**WHAT THIS TASK INVOLVES**:
Print the lines that run from the line with "HISTORICKÝ ŠERM (29, 91)" to the line with "TESTOVÁNÍ A OPRAVY (33, 238)", keeping both end lines, exactly as they appear in the entries below, and nothing else.

[Saved entries]
====================

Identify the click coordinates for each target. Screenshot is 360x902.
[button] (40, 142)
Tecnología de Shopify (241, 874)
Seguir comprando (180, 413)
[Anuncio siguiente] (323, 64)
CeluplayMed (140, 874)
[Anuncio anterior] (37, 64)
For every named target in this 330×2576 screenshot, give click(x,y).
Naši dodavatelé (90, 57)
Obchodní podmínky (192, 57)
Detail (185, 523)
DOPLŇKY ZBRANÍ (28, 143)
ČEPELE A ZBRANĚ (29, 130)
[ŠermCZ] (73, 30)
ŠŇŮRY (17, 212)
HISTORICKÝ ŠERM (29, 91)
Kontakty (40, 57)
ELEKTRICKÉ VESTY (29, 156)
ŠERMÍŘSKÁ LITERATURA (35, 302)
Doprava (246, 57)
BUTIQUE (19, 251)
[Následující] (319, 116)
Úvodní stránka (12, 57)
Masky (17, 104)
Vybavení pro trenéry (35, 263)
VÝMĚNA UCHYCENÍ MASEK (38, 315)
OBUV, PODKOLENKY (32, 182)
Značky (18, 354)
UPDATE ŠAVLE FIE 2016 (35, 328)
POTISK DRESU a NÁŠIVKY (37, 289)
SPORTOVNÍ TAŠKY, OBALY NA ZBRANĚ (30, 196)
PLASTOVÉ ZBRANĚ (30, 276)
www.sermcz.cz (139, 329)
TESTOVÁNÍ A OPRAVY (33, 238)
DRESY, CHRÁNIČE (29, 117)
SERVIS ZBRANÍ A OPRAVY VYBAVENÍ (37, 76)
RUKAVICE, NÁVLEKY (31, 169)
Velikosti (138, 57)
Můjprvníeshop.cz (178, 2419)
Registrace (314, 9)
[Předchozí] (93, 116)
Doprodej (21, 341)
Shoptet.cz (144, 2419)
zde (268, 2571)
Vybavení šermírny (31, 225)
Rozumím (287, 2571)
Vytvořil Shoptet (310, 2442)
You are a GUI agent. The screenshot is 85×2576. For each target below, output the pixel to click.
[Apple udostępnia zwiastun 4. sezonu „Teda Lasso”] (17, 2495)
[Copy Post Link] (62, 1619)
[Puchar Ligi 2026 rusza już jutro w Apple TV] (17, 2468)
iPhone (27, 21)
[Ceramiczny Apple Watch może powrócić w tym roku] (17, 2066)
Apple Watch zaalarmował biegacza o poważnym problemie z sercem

====================

**RESPONSE FOR THIS EXERCISE**:
HISTORICKÝ ŠERM (29, 91)
Kontakty (40, 57)
ELEKTRICKÉ VESTY (29, 156)
ŠERMÍŘSKÁ LITERATURA (35, 302)
Doprava (246, 57)
BUTIQUE (19, 251)
[Následující] (319, 116)
Úvodní stránka (12, 57)
Masky (17, 104)
Vybavení pro trenéry (35, 263)
VÝMĚNA UCHYCENÍ MASEK (38, 315)
OBUV, PODKOLENKY (32, 182)
Značky (18, 354)
UPDATE ŠAVLE FIE 2016 (35, 328)
POTISK DRESU a NÁŠIVKY (37, 289)
SPORTOVNÍ TAŠKY, OBALY NA ZBRANĚ (30, 196)
PLASTOVÉ ZBRANĚ (30, 276)
www.sermcz.cz (139, 329)
TESTOVÁNÍ A OPRAVY (33, 238)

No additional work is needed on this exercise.